I would appreciate any help with the proper set up of On-premises workloads using a DNS forwarder in Azure. I've followed the link below and have it works for my on-prem network to connect to the resources that have private end points int the VNET in Azure. What does not work is if we try to connect to other resources that have private end points but we want to connect to through their public endpoints.

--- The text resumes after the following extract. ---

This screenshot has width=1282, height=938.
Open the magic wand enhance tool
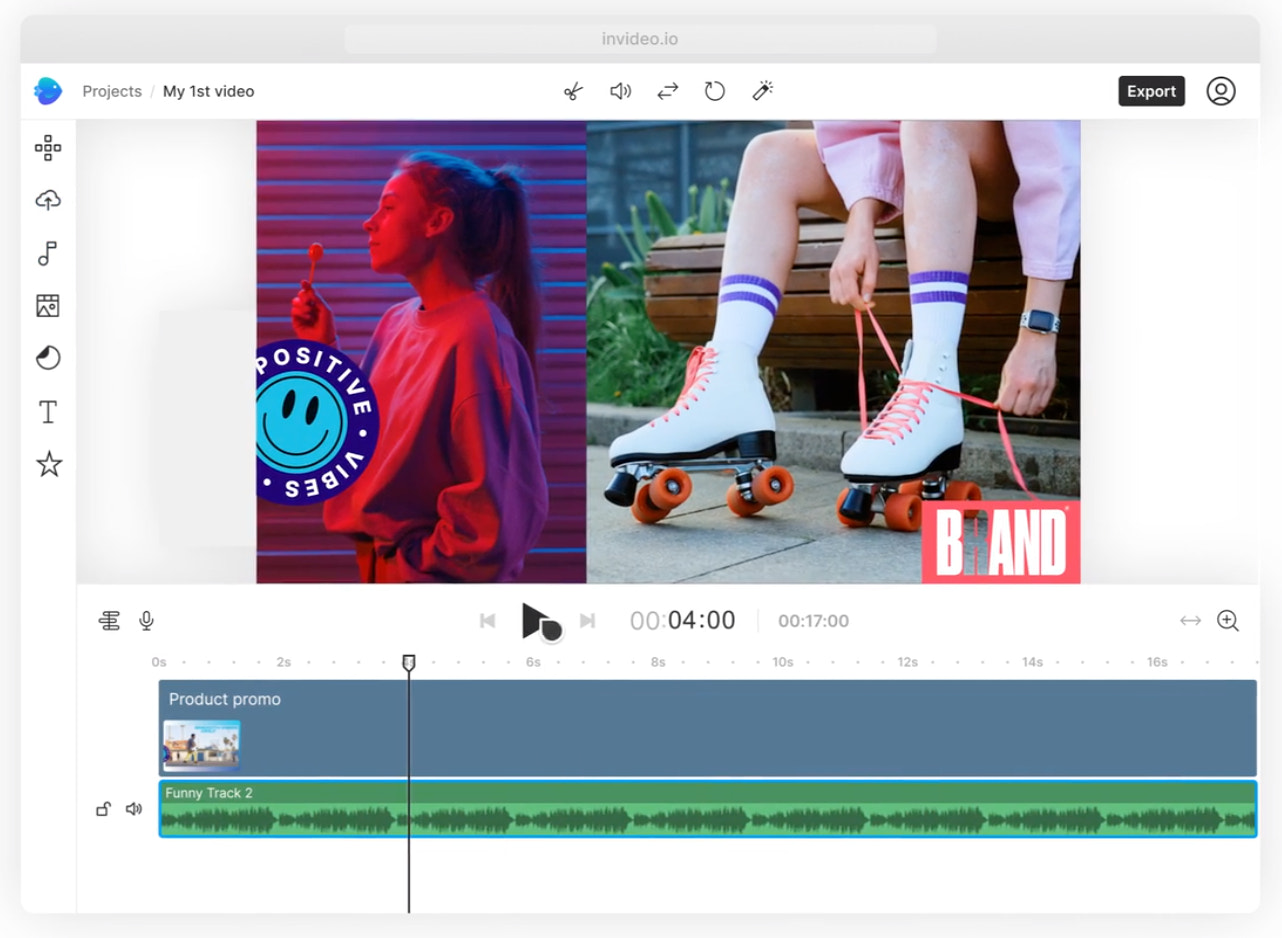point(762,91)
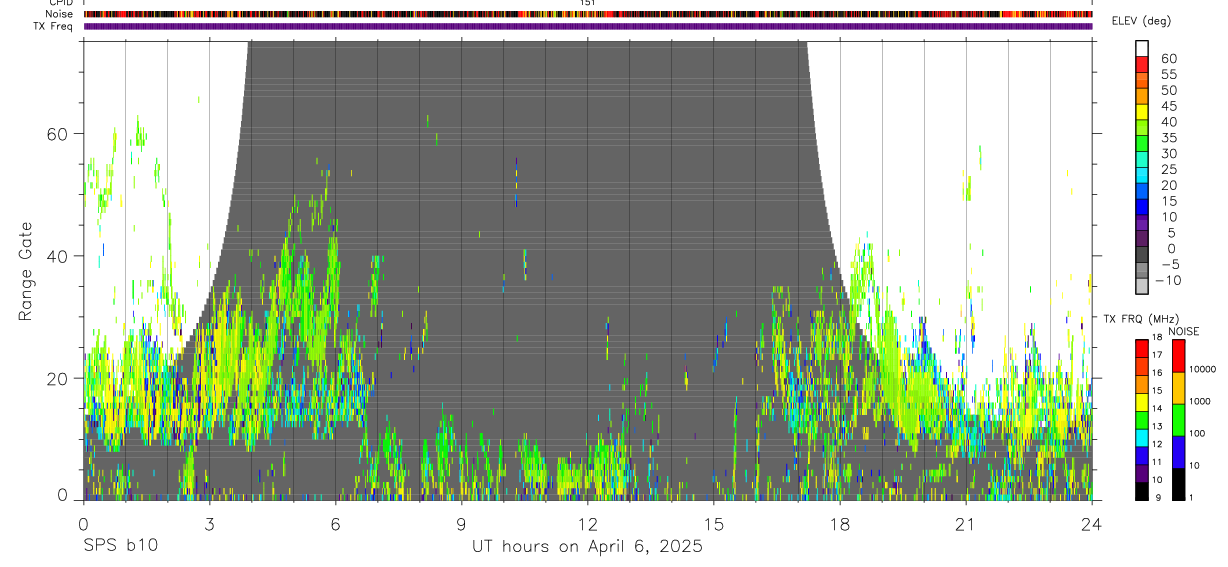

Example: We have a resource secnetwork1.blob.core.windows.net that we have a private endpoint for and our on-prem DNS server forwards traffic to a VPN linked VNET. Everything works fine, we get the expected 10.X.X.X address returned instead of the public address. We want to connect to a different someothercompanies.blob.core.windows that is not part of our network. When our on-prem resources look for that they get the following response from a nslookup:
nslookup someothercompanies.blob.core.windows.net
Server: 168.63.129.16
Address: 168.63.129.16#53
Non-authoritative answer:
someothercompanies.blob.core.windows.net canonical name = someothercompanies.privatelink.blob.core.windows.net.
** server can't find someothercompanies.privatelink.blob.core.windows.net: NXDOMAIN
Link: https://learn.microsoft.com/en-us/azure/private-link/private-endpoint-dns#on-premises-workloads-using-a-dns-forwarder
It is my thought that even though we have a private end point with a private link set up and a DNS forwarder we should still be able to talk to other companies blobs that are open to the internet, even if that company has a private endpoint and private link set up for its own internal use. Imagine we are getting data from a 3rd party company and that company delivers it via a blob that they have an internal private endpoint and private link setup to access internally for their own use. My guess is that our DNS forwards are not set up correct.